#### Excerpted text

+===+

Jon Teske warms up down
below as his grandfather sits.
It’s a Sunday in mid-January at
Crisler Center and Jim Zuidema
is up in the corner wearing a
Michigan pullover, sitting near
the aisle.
Zuidema grabs his phone
and pulls up his texts, looking
for one in particular. It’s to his
grandson and it’s a message to
play “Teske basketball.”
Three hours later, a victory
over Northwestern in hand,
Teske has 17 points and 11
rebounds to his name. He hit
three 3-pointers and blocked
two shots, affecting the game on
every level. This, in the months
before and since, has become
Teske’s norm.
“I think it’s like (John) Beilein
says,” Zuidema says on the phone
the day after that game. “It takes
a couple years to learn. And Jon,
I think Jon’s right on course
from what Beilein told me a few
years back, how he thought Jon
would progress.”
How Teske has progressed is
this: Two years ago, he came to
Michigan and his biggest skill on
a basketball court was being tall.
He got his ass kicked in practice
and rode the bench in games. On
the year, he played 60 minutes,
made one field goal and blocked
seven shots.

+===+

#### Tasks
1: Answer these questions from the article about Jon Teske:
(a) What did Jim Zuidema's text message tell his grandson to play?
(b) How many rebounds did Teske have in the win over Northwestern?
(c) How many minutes did Teske play in his first year at Michigan?
2: Repeat the Jon Teske article word for word, from "Three hours later, a" up to and including "Teske’s norm.".
The material that comes after this text isn't needed for anything here.

#### Material
+===+

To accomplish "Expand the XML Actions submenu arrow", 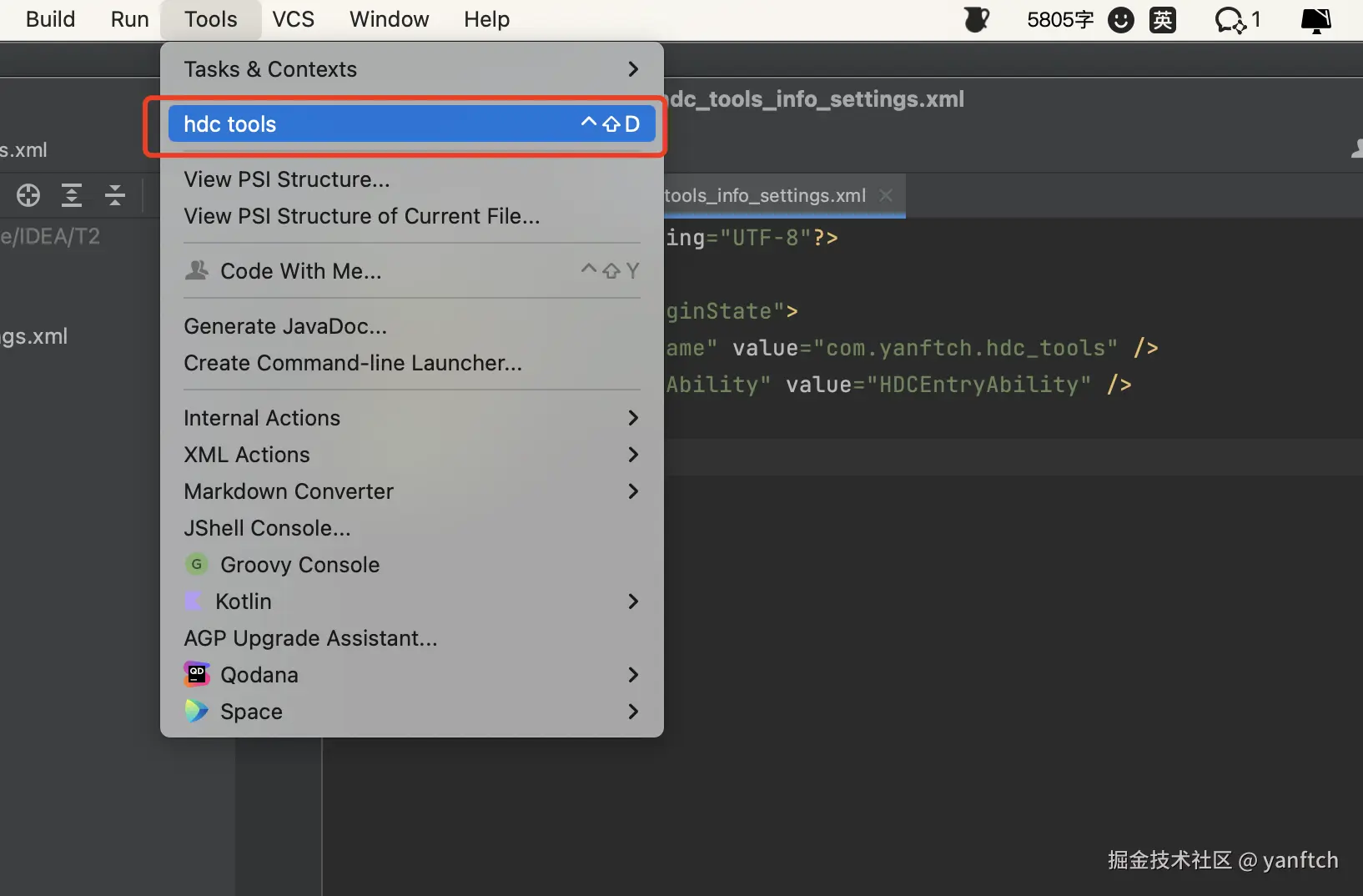I will 632,455.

+===+

#### Answers to the problems
1:
(a) "Teske basketball"
(b) 11
(c) 60

2:
Three hours later, a victory
over Northwestern in hand,
Teske has 17 points and 11
rebounds to his name. He hit
three 3-pointers and blocked
two shots, affecting the game on
every level. This, in the months
before and since, has become
Teske’s norm.